The utility of children's learning finger counting strategies early in their mathematical education continues to be debated in mathematics education research, despite the evidence coming from neurocognitive and psychological studies indicating that it does (for review of debate see Moeller et al., 2011). Our experiments show that in fact, learning to count with the fingers, using verbal tags, can be helpful in the numerical training of a robot as well. While being inspired by the evidence from the studies we have cited in previous sections, our implementation is nonetheless, an abstraction of complex and as of yet not totally understood processes that may underlie the development of numerical cognition. Our results, however, are in line with what has been theoretically claimed in the developmental literature (e.g., Gelman and Gallistel, 1978), that is: that finger counting may be playing a functional role in the acquisition of a variety of principles considered necessary for children to have “under their belts” in order to reach an understanding of number. Examples of these principles and the role of finger counting that are relevant to our present study, and that we think we have simulated at least in part are: finger counting as an aid in the keeping track of the number words while reciting the counting sequence; as it contributing to the induction of the one-to-one correspondence principle by which children are helped by their fingers to coordinate the processes of tagging, or the attribution of a number word to each item; and as facilitating the assimilation of the stable-order principle where numerical labels have to be enumerated in the same order across counting sequences (see also Andres et al., 2008; and Lafay et al., 2013).

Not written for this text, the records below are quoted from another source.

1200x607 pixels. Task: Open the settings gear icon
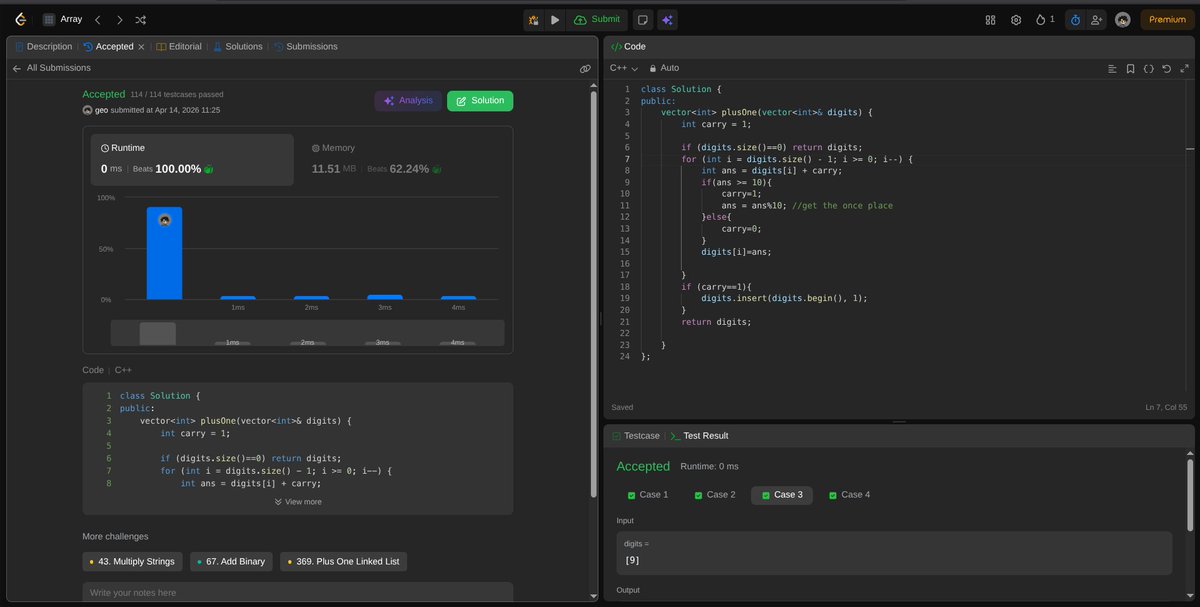(x=1016, y=19)
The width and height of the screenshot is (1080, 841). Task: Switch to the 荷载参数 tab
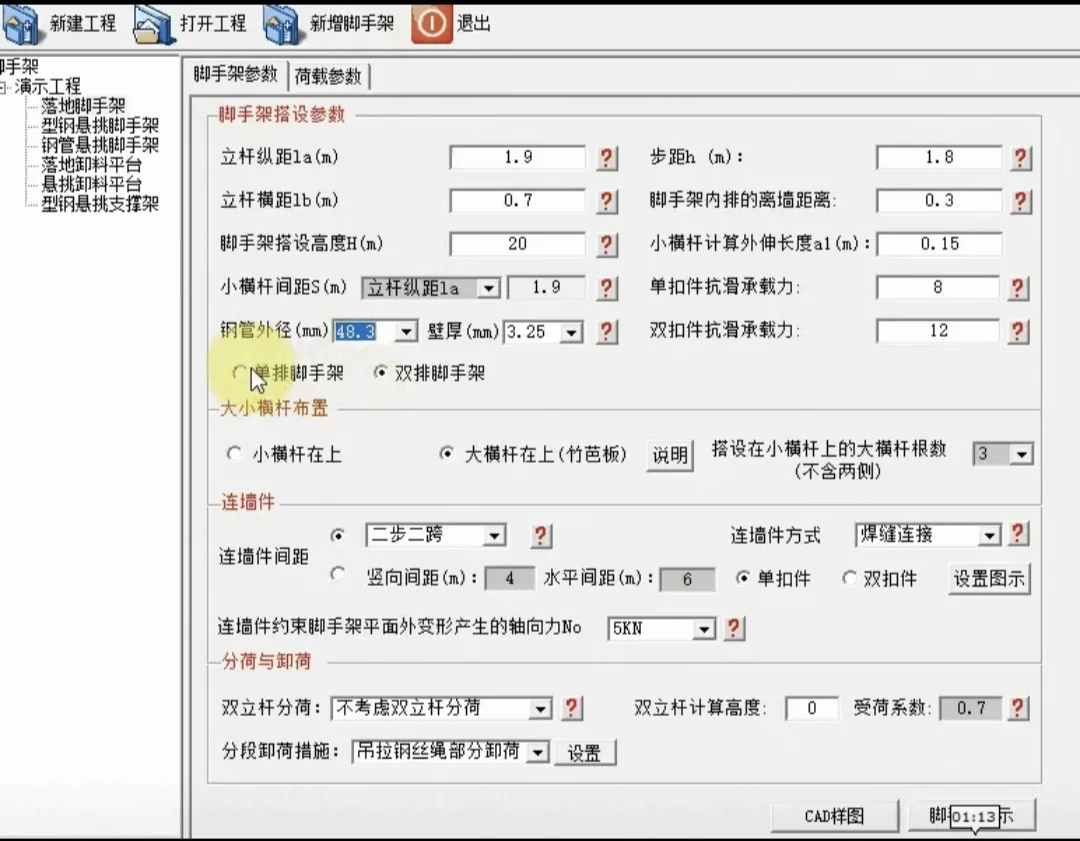point(331,74)
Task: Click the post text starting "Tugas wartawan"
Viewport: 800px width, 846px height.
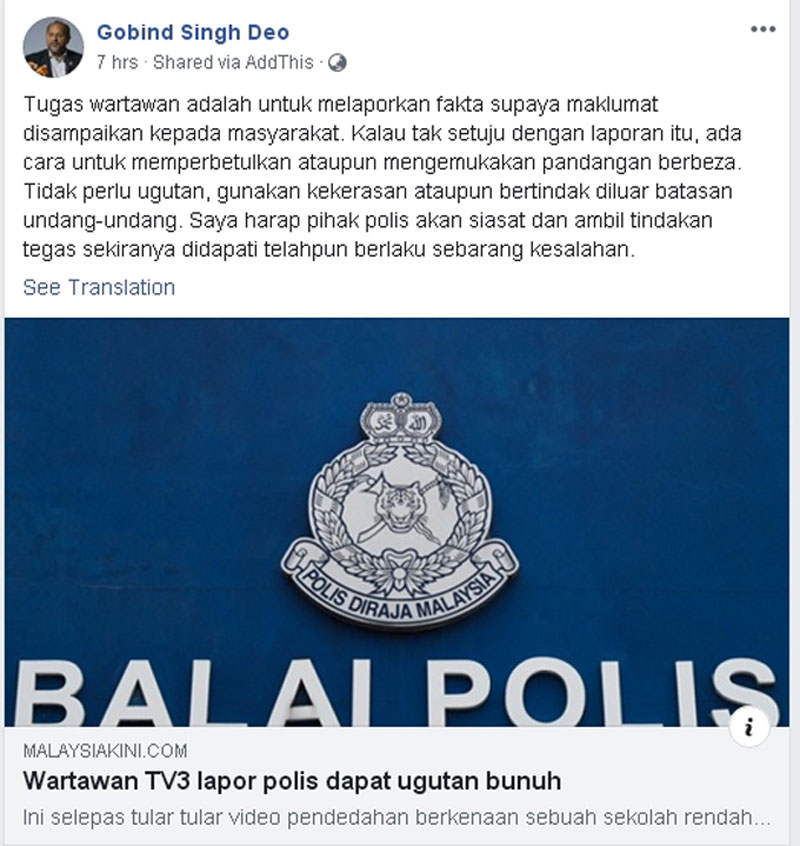Action: (x=382, y=176)
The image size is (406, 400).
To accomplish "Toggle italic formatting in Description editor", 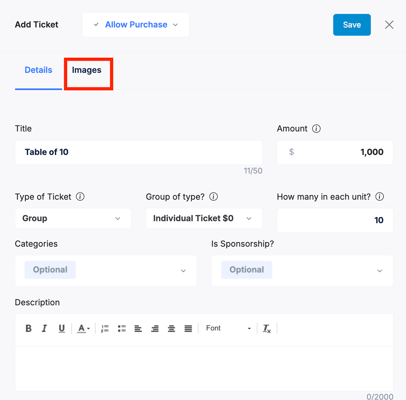I will pyautogui.click(x=44, y=329).
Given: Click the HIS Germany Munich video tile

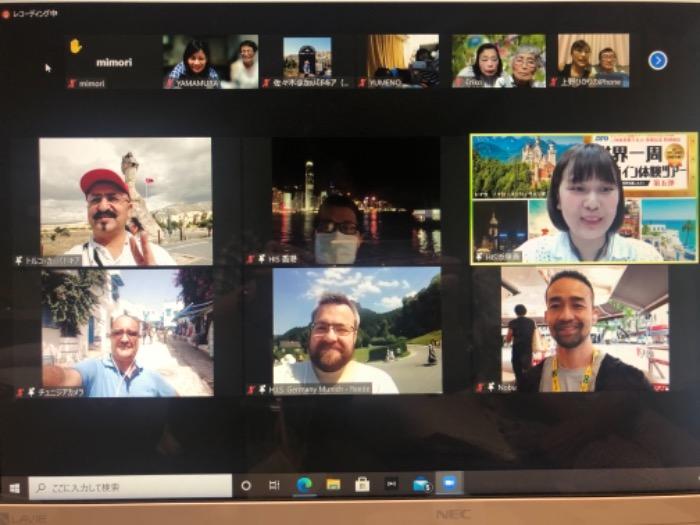Looking at the screenshot, I should coord(356,330).
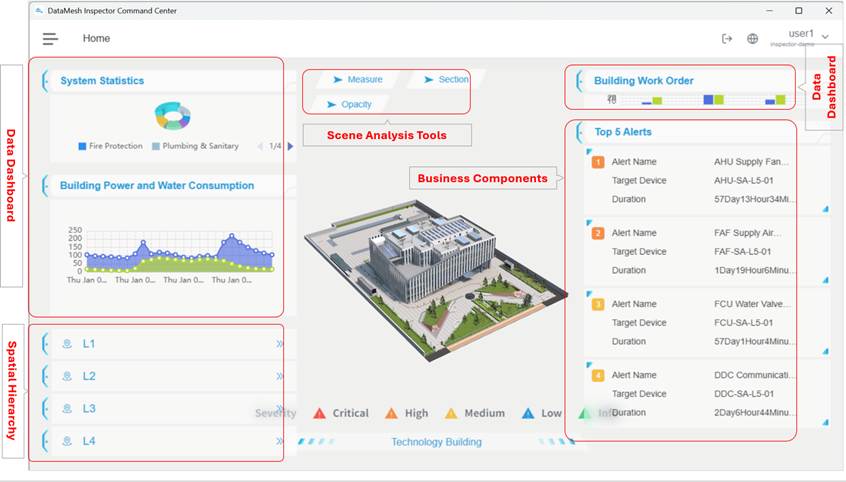Click the Critical severity triangle icon
The image size is (846, 482).
320,413
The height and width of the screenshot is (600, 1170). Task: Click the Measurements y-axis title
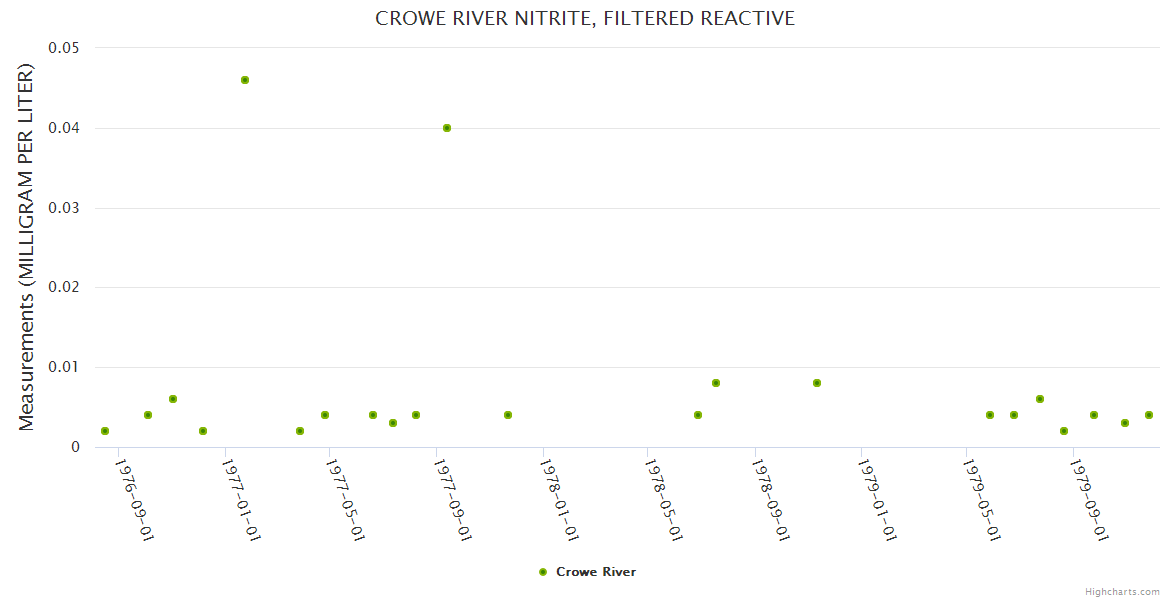pyautogui.click(x=27, y=247)
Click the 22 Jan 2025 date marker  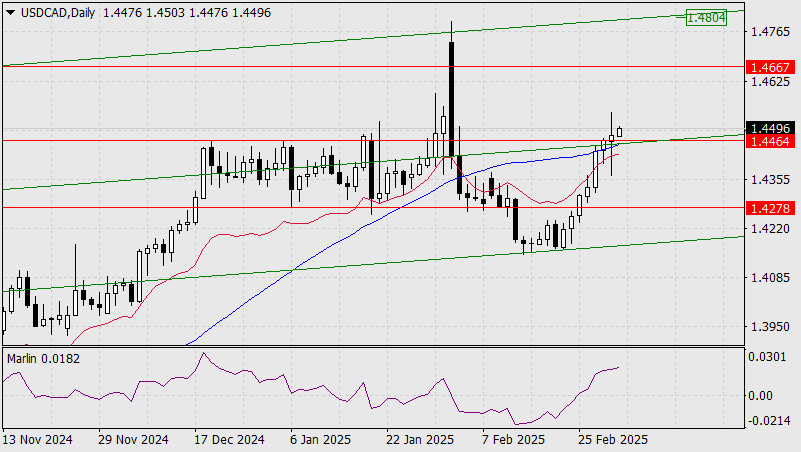click(420, 440)
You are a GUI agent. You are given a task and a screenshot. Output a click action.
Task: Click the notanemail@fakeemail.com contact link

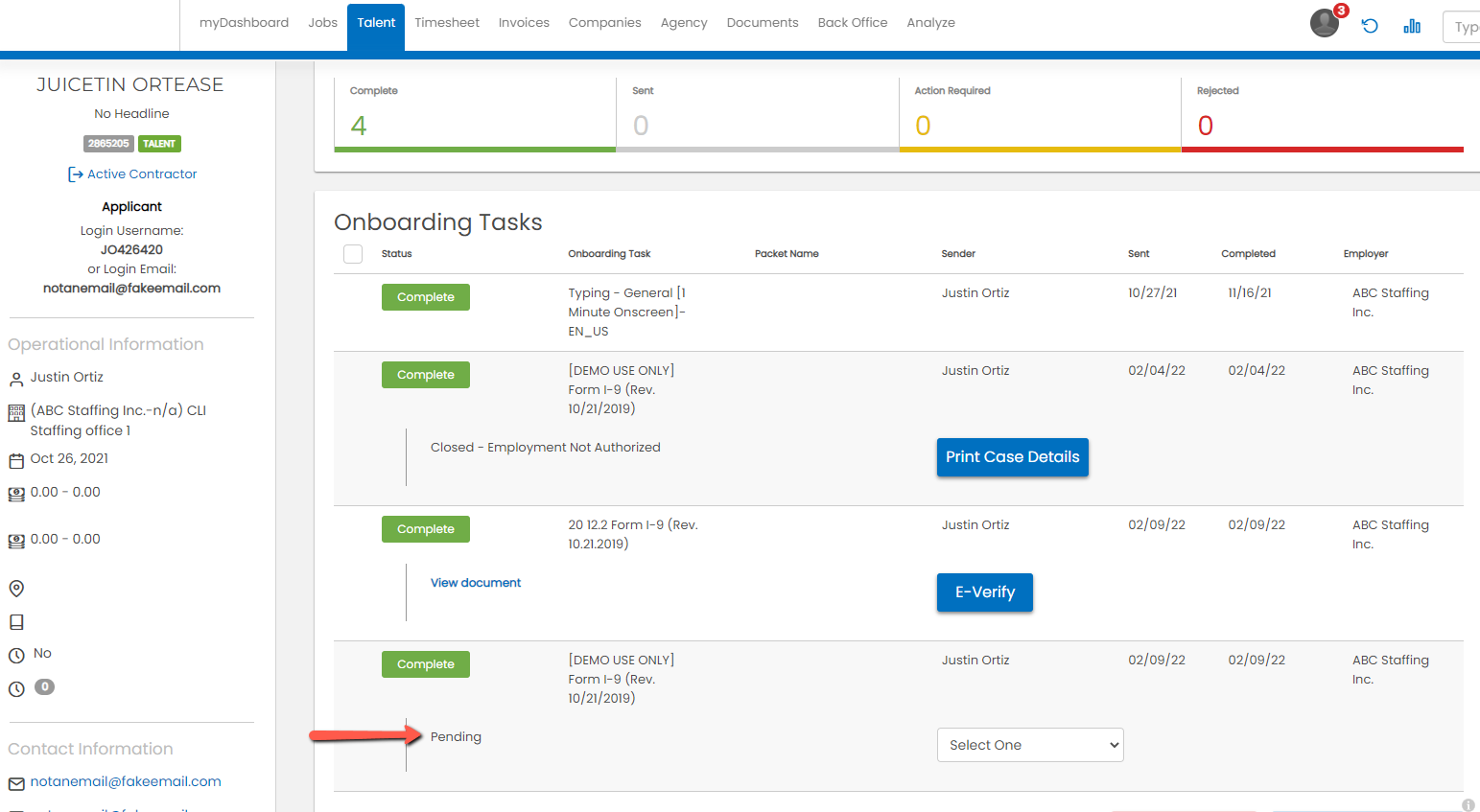(x=126, y=781)
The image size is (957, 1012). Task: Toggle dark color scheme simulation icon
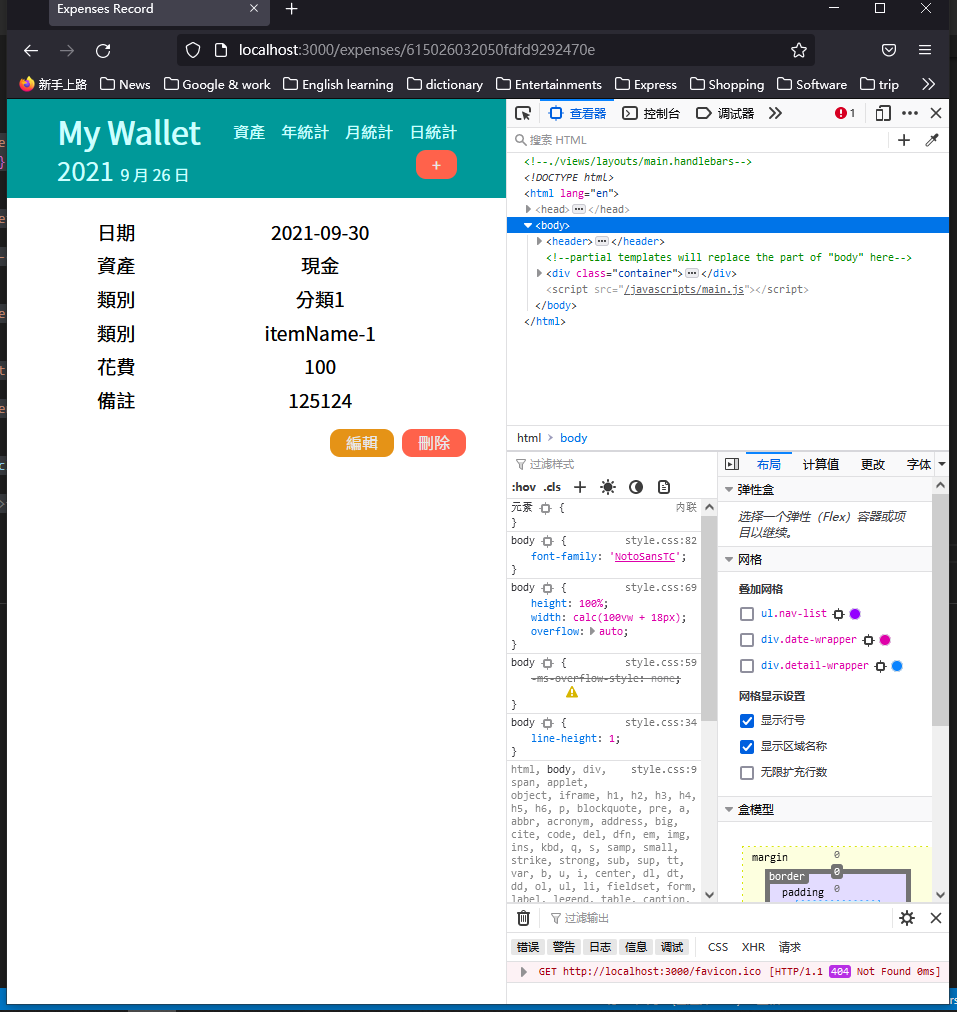click(x=636, y=487)
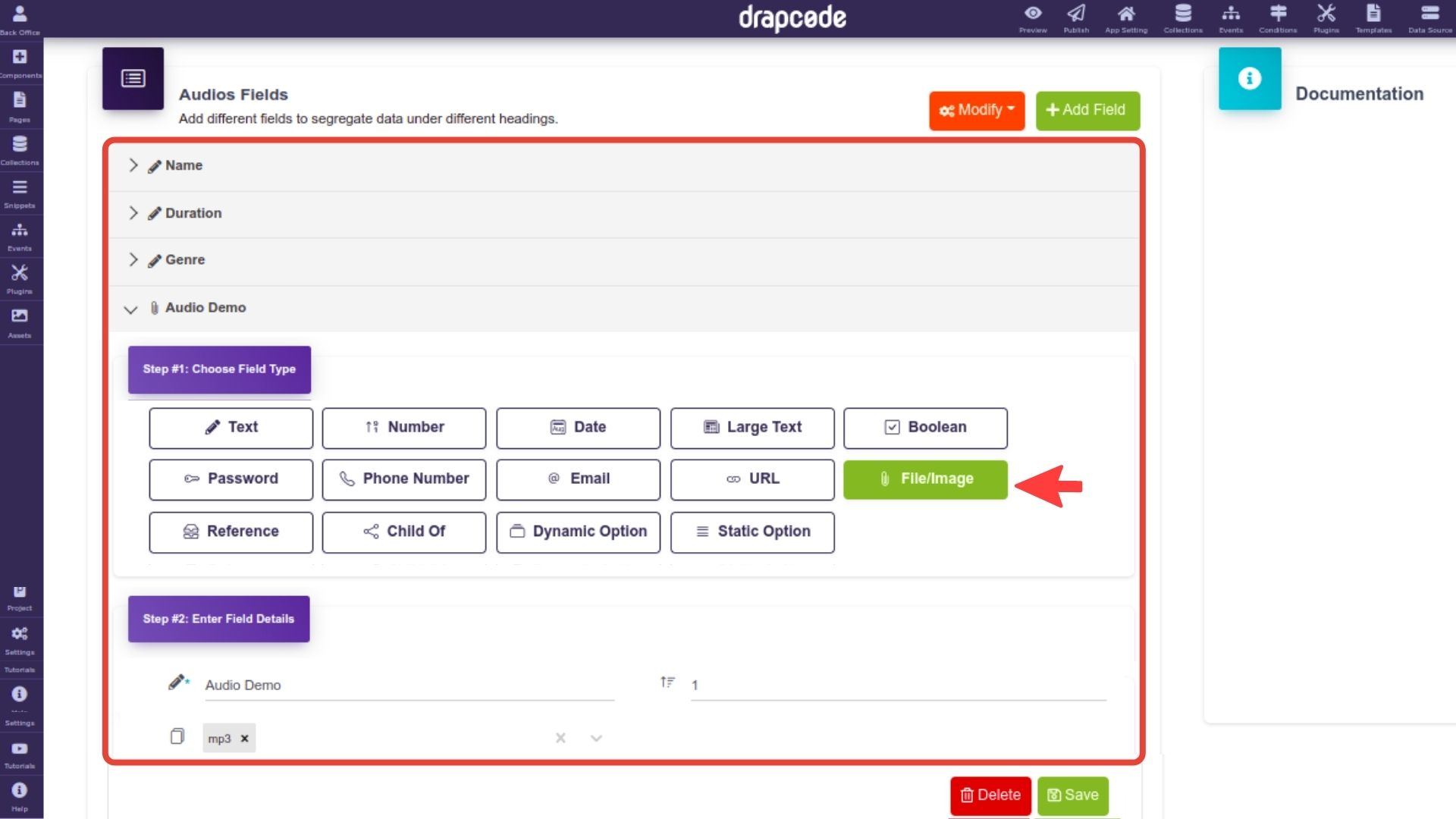
Task: Collapse the Audio Demo field section
Action: 130,308
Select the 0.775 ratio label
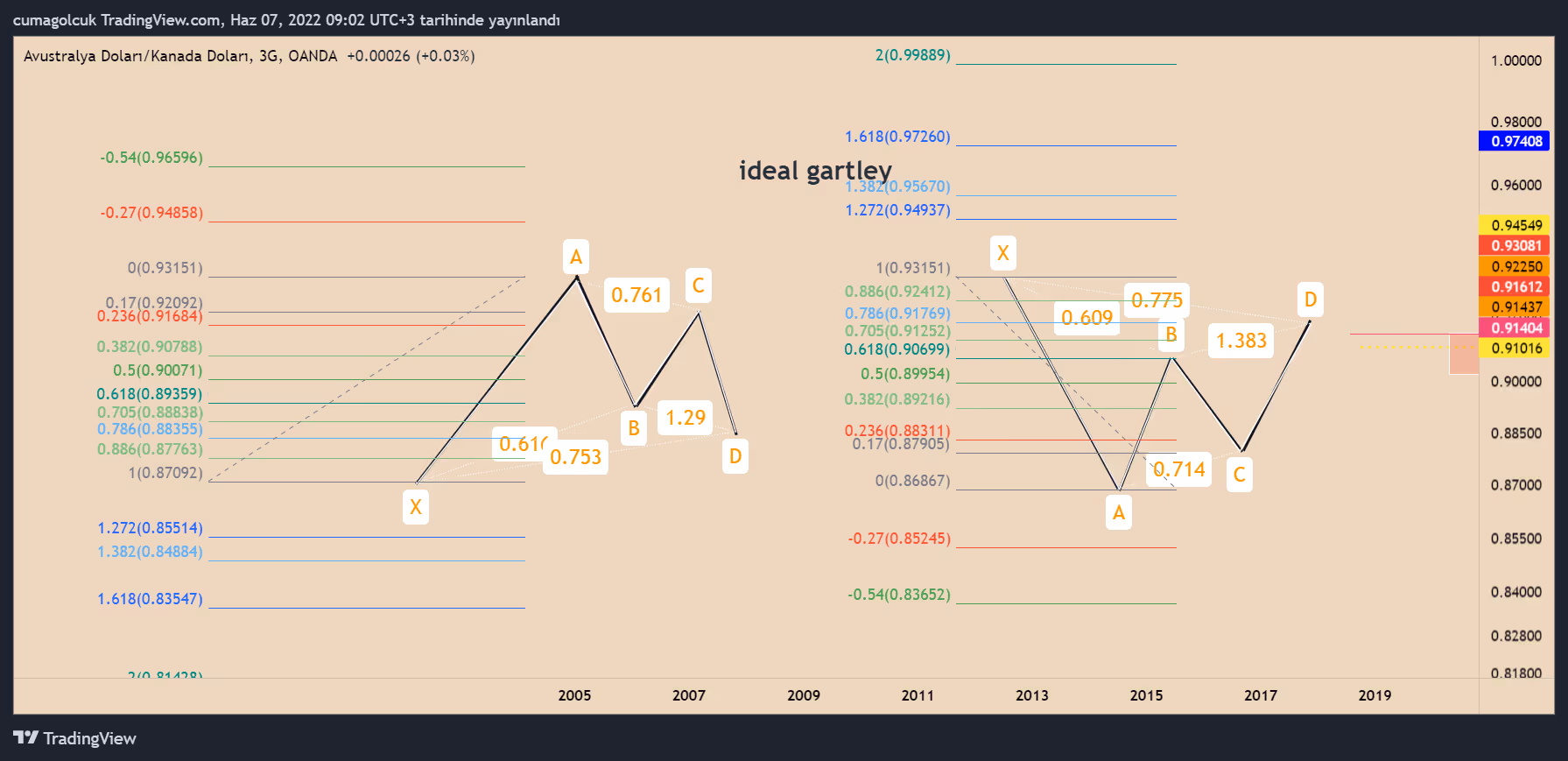The image size is (1568, 761). click(1157, 300)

The study of mathematical cognitive processes, traditionally considered to be quintessential examples of abstract and symbolic processing, have been assumed to primarily involve the mind rather than the body. Our embodied robot experiments indicate, that aspects of the development of this knowledge can be accounted for not only by way of bodily representations, but also with an artificial network in the place of a mind.

Conflict of interest statement

The authors declare that the research was conducted in the absence of any commercial or financial relationships that could be construed as a potential conflict of interest.